ReutersAug 21, 2025 10:14 PM
  • Researchers and 16 US states challenged NIH grant cuts
  • Cuts involve billions of dollars in research support
  • Trump targets diversity, equity and inclusion efforts

By Andrew Chung

- The U.S. Supreme Court let President Donald Trump's administration on Thursday proceed with sweeping cuts to National Institutes of Health grants for research related to racial minorities or LGBT people, part of his crackdown on diversity, equity and inclusion initiatives and transgender identity.

The justices, in a 5-4 decision, granted the Justice Department's request to lift Boston-based U.S. District Judge William Young's decision in June that the grant terminations violated federal law, while a legal challenge brought by researchers and 16 U.S. states plays out in a lower court.

In a brief order, the majority suggested the challenge to the terminations should have been brought in a different judicial body, the Washington-based Court of Federal Claims, which specializes in money damages claims against the U.S. government. Conservative Chief Justice John Roberts joined the court's three liberal justices dissenting from the decision.

The justices, however, also by a 5-4 majority, declined the administration's request to immediately pause Young's broader ruling that declared the agency's internal guidance explaining the rejection of funding for DEI and gender identity research as unlawful.

The NIH is the world's largest funder of biomedical research. The cuts are part of Trump's wide-ranging actions to reshape the U.S. government, slash federal spending and end government support for programs aimed at promoting diversity or "gender ideology" that the administration opposes.

The administration said Young's ruling required the NIH to continue paying $783 million in grants that run counter to its priorities.

The administration repeatedly has sought the Supreme Court's intervention to allow implementation of Trump policies impeded by lower courts. The Supreme Court, which has a 6-3 conservative majority, has sided with the administration in almost every case that it has been called upon to review since Trump returned to the presidency in January.

After Trump signed executive orders in January targeting DEI and gender ideology, NIH instructed staff to terminate grant funding for "low-value and off-mission" studies deemed related to these concepts, as well as COVID-19 and ways to curb vaccine hesitancy.

Young's ruling came in two lawsuits challenging the cuts. One was filed by the American Public Health Association, individual researchers and other plaintiffs who called the cuts an "ongoing ideological purge" targeting projects based on "vague, now-forbidden language." The other was filed by the states, most of them Democratic-led.

The plaintiffs said the terminated grants included projects on breast cancer, Alzheimer's disease, HIV prevention, suicide, depression and other conditions that often disproportionately burden minority communities, as well as grants mandated by Congress to train and support a diverse group of scientists in biomedical research.

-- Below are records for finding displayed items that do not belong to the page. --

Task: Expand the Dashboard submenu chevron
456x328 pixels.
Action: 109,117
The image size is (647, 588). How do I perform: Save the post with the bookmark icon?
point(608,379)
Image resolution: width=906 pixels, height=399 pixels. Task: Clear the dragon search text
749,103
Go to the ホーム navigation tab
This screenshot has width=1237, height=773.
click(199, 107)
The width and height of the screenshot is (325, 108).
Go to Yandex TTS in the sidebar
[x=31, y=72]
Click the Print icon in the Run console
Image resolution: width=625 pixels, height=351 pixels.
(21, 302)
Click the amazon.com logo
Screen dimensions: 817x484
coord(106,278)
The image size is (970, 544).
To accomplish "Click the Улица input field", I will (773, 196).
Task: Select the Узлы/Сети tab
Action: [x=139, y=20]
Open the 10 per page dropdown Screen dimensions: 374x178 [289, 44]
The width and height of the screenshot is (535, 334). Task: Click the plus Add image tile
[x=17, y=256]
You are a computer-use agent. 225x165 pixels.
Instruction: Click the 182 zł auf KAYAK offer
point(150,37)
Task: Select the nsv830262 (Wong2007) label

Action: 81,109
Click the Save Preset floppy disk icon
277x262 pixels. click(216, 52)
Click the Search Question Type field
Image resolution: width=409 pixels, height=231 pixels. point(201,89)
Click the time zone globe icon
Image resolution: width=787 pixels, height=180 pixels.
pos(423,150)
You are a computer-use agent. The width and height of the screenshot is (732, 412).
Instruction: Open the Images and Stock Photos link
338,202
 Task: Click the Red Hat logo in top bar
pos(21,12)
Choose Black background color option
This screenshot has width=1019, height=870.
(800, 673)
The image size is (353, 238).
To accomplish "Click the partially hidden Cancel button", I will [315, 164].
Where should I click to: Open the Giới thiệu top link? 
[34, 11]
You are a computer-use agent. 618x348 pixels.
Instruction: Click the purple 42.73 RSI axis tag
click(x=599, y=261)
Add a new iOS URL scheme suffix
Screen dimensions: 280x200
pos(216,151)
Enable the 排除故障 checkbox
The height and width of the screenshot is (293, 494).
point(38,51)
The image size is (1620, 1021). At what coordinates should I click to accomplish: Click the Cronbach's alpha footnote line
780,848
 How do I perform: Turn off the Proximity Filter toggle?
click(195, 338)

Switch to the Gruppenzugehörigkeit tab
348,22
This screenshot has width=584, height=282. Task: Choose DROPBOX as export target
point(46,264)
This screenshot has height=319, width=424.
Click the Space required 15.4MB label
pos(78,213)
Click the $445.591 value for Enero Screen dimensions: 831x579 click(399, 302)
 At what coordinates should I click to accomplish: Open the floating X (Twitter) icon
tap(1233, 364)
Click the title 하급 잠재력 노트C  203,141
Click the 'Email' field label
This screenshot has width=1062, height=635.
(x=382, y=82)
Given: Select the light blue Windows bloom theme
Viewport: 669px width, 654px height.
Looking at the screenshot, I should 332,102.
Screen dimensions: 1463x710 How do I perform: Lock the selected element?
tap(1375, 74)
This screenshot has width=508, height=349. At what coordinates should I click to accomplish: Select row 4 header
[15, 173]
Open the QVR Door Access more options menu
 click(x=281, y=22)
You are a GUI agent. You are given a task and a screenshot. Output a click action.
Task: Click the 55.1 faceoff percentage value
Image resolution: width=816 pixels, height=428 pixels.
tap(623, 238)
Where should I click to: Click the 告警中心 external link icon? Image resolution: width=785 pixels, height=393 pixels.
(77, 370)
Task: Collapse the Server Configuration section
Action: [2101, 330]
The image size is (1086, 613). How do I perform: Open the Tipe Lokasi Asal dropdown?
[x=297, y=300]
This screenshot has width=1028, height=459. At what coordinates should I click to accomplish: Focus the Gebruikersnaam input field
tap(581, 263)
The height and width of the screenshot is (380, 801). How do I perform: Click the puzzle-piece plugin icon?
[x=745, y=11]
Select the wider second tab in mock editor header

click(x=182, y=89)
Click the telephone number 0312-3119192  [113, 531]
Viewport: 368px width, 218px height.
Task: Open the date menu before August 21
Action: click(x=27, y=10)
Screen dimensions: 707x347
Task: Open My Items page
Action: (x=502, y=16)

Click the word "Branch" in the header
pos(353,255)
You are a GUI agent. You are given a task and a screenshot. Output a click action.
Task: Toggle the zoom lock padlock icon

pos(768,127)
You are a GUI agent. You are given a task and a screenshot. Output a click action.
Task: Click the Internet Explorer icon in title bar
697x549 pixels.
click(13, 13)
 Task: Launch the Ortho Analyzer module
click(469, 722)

Young, an appointee of Republican former President Ronald Reagan, invalidated the grant terminations in June. In a written ruling, the judge said they were "breathtakingly arbitrary and capricious," violating a federal law governing the actions of agencies.

During a June hearing in the case, Young rebuked the administration for what he called a "darker aspect" to the case that the cuts represent "racial discrimination and discrimination against America's LGBTQ community."

"I've never seen a record where racial discrimination was so palpable," the judge said.

Young also said the cuts were designed to stop research that bears on the health of the LGBT community. "That's appalling," the judge said.

The Boston-based 1st U.S. Circuit Court of Appeals on July 18 denied the administration's request to put Young's decision on hold.

At a July 28 hearing, Young said that if the Supreme Court pauses his previous order he may convene an immediate hearing to impose a new injunction that would require NIH to restore a subset of the $783 million in grants to the extent they were terminated due to racial and gender discrimination.